Supporters rally for Scottish independence in Edinburgh last year, during one of the largest pro-independence marches the city has seen © Andrew Milligan/PA Archive/Press Association Images
I am a Scot by upbringing, education and sentiment, who lives in England, or rather in London, which is not quite the same thing. Whenever London Scots get together and talk about independence, there is a general assumption that the people back home will never actually vote for it; the opinion polls have been quite strongly in favour of the Union, and the general assumption that a vote for the Scottish National Party (SNP) in Holyrood is simply the latest wheeze to put pressure on London for financial favours is blandly repeated in bars and television studios. “They willnae.” During the very late spring of 2013, as I have started to pay more attention, I have become less certain: next September, they micht.
But whether it happens or not, I have become increasingly frustrated by the lack of understanding of the Scottish impulse to self-government and some kind of independence. People talk as if it is a new thing, conjured out of nowhere, by a political magician called Alex Salmond—more Game of Thrones than ordinary modern politics. This shows profound ignorance; a blind spot to an aspect of the British story that has been with us since Edwardian times, at the very least.

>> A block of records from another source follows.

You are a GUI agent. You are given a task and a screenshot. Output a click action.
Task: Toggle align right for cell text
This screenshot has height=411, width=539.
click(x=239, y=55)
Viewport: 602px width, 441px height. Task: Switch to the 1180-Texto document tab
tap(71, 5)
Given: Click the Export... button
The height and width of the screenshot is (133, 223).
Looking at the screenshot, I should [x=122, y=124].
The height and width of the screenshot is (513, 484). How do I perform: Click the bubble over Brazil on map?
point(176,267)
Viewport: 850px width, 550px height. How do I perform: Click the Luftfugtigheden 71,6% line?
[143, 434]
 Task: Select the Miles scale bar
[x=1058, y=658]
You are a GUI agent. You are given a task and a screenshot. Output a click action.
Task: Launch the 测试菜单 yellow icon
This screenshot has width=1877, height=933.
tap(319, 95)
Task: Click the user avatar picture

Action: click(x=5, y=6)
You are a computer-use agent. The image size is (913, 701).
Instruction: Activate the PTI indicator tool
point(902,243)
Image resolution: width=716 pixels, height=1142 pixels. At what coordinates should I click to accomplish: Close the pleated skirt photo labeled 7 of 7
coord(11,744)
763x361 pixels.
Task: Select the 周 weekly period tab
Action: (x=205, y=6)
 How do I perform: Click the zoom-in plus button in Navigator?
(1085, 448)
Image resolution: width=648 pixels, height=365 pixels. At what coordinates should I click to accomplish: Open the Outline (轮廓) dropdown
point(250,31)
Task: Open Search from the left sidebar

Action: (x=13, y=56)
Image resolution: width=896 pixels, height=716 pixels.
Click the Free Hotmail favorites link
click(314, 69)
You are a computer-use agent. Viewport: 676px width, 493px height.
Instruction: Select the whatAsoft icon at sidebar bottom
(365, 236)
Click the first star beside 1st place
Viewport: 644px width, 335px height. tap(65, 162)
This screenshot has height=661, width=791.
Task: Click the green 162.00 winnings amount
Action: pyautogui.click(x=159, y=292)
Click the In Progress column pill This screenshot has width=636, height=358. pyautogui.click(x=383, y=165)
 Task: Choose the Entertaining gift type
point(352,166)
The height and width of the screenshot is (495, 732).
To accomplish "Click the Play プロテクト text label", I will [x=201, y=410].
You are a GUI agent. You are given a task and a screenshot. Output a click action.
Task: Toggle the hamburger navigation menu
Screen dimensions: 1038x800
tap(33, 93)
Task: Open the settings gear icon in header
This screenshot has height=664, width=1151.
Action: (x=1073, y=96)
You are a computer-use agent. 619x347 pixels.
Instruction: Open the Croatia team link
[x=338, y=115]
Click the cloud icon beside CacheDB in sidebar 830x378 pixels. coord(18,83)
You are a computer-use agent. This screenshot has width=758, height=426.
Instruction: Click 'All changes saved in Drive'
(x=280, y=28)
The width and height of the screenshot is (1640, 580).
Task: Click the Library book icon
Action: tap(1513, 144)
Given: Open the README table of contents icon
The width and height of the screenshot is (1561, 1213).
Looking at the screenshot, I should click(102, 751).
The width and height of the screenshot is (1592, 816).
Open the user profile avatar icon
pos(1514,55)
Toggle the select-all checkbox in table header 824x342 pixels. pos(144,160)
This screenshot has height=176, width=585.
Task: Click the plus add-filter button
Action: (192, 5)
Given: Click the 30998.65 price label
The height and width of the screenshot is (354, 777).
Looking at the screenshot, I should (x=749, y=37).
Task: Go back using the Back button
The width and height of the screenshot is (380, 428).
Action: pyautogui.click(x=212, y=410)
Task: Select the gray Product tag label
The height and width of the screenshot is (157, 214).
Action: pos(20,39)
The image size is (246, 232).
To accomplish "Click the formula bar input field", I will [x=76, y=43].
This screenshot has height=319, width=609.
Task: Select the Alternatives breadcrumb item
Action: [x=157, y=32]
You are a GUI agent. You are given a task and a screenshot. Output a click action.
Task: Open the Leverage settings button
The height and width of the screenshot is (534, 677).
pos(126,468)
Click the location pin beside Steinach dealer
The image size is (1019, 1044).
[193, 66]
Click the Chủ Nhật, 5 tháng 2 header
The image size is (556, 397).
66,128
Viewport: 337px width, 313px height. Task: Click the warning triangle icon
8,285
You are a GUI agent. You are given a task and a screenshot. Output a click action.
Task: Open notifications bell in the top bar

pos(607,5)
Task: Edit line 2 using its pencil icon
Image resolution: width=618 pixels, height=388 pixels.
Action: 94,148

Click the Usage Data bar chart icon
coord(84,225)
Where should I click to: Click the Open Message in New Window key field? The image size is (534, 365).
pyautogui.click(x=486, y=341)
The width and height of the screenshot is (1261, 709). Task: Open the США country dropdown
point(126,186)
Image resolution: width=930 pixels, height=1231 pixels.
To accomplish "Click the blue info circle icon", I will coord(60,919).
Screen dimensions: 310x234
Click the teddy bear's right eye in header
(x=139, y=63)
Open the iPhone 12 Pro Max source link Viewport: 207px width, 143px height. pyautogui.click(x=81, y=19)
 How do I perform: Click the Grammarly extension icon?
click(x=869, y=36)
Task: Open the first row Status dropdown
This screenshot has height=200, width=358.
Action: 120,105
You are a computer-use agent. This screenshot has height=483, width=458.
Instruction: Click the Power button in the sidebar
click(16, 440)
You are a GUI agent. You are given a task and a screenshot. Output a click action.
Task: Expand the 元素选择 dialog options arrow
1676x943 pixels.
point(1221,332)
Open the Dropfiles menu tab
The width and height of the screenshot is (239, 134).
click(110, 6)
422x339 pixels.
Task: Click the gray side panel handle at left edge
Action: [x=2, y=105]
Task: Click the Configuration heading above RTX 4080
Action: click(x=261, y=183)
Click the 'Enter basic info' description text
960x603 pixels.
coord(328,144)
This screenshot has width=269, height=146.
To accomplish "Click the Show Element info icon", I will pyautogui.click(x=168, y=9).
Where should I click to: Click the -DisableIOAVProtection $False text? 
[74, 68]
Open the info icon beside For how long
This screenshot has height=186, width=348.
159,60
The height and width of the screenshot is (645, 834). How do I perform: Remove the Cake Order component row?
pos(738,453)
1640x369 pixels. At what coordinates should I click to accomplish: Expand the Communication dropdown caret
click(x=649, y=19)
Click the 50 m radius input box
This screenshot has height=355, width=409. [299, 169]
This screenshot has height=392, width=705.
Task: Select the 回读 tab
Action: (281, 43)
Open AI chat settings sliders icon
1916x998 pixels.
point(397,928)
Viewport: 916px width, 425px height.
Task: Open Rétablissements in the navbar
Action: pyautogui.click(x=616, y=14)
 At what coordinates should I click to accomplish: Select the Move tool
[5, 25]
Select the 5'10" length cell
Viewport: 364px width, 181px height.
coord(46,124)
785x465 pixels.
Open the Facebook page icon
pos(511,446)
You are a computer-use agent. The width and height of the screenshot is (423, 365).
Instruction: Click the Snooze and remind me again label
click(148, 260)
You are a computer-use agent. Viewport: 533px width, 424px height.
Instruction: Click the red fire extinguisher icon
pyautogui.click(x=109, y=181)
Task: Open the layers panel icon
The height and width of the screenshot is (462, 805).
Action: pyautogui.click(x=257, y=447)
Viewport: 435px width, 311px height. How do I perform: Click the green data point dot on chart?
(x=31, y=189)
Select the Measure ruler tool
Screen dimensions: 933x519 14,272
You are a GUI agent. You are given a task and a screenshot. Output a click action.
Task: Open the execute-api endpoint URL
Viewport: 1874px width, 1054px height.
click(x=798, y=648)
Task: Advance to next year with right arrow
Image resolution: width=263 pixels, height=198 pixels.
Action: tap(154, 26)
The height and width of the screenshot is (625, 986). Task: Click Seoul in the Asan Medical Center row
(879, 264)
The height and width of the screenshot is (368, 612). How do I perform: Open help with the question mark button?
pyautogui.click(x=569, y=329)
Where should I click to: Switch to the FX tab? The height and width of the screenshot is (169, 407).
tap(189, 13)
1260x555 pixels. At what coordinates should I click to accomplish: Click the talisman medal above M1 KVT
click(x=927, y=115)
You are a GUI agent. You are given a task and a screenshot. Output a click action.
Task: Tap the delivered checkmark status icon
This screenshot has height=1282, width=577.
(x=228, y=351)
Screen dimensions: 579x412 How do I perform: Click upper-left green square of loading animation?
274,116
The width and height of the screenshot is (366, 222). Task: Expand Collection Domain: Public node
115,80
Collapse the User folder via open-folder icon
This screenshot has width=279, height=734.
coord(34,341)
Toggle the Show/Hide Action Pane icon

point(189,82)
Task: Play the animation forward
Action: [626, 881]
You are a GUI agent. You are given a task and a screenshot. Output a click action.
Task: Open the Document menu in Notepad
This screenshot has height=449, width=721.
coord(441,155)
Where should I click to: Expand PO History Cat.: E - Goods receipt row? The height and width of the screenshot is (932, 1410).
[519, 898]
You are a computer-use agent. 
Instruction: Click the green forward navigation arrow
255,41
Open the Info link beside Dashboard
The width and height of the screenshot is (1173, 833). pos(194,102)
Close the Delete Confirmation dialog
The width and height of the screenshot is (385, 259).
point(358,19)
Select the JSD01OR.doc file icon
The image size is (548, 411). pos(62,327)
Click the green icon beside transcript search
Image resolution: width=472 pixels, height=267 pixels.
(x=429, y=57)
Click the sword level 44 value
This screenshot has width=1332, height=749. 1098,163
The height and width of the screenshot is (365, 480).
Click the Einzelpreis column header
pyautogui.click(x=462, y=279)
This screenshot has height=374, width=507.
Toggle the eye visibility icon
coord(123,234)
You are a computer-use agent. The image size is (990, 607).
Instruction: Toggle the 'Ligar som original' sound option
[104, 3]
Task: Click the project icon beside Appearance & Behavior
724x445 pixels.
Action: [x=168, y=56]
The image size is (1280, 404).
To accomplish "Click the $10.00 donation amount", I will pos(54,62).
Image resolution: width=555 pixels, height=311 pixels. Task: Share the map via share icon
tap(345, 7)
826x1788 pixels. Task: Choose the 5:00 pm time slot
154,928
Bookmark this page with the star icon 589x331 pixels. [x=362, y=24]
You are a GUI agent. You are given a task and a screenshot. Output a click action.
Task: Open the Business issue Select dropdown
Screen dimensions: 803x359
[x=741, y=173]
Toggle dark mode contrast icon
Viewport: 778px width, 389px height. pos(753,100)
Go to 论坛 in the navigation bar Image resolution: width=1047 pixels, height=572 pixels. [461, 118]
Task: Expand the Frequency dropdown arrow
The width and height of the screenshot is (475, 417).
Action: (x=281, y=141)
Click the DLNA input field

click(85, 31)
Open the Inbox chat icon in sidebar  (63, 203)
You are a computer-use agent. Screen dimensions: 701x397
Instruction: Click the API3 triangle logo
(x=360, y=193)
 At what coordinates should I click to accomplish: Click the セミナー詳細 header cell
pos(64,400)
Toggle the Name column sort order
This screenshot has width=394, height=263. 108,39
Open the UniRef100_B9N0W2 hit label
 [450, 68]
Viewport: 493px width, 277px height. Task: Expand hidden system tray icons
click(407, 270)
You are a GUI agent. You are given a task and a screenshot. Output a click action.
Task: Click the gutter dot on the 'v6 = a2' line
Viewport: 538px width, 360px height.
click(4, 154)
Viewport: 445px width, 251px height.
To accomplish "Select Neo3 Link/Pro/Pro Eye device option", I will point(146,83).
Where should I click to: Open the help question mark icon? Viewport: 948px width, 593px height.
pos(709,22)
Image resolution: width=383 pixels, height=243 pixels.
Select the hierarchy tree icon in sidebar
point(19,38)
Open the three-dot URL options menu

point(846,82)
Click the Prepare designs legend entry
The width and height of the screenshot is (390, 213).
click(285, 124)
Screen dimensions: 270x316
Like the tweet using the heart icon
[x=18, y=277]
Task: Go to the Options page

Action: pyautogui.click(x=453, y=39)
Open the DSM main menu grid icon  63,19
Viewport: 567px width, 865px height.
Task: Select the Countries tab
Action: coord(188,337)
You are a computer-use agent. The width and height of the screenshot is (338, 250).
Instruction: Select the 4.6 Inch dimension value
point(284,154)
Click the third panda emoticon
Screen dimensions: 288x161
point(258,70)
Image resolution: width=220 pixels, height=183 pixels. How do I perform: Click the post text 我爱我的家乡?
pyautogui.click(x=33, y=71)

If Scotland votes to leave the United Kingdom, it would certainly be an enormous shock. It would go against the opinion polling predictions, the settled predictions of the London party leaders and the betting companies. But life would go on, wouldn’t it? There would be no riots, no violence. Ordinary families would carry on, shopping, squabbling, worshipping, and collecting pensions and benefits. For Scots, who would remain inside the sterling zone, using notes produced by the Bank of Scotland and RBS, and who already watch devolved news programmes and read home-produced newspapers about their own political scandals, life might carry on feeling surprisingly the same.
Yet should the Scots’ vote for independence happen, they will shake the rest of Britain rather more than we are generally told. The remaining UK would have less punch inside Europe and in international terms, quite possibly losing her seat on the United Nations Security Council. The fleet of nuclear submarines on which Britain’s claim to “world…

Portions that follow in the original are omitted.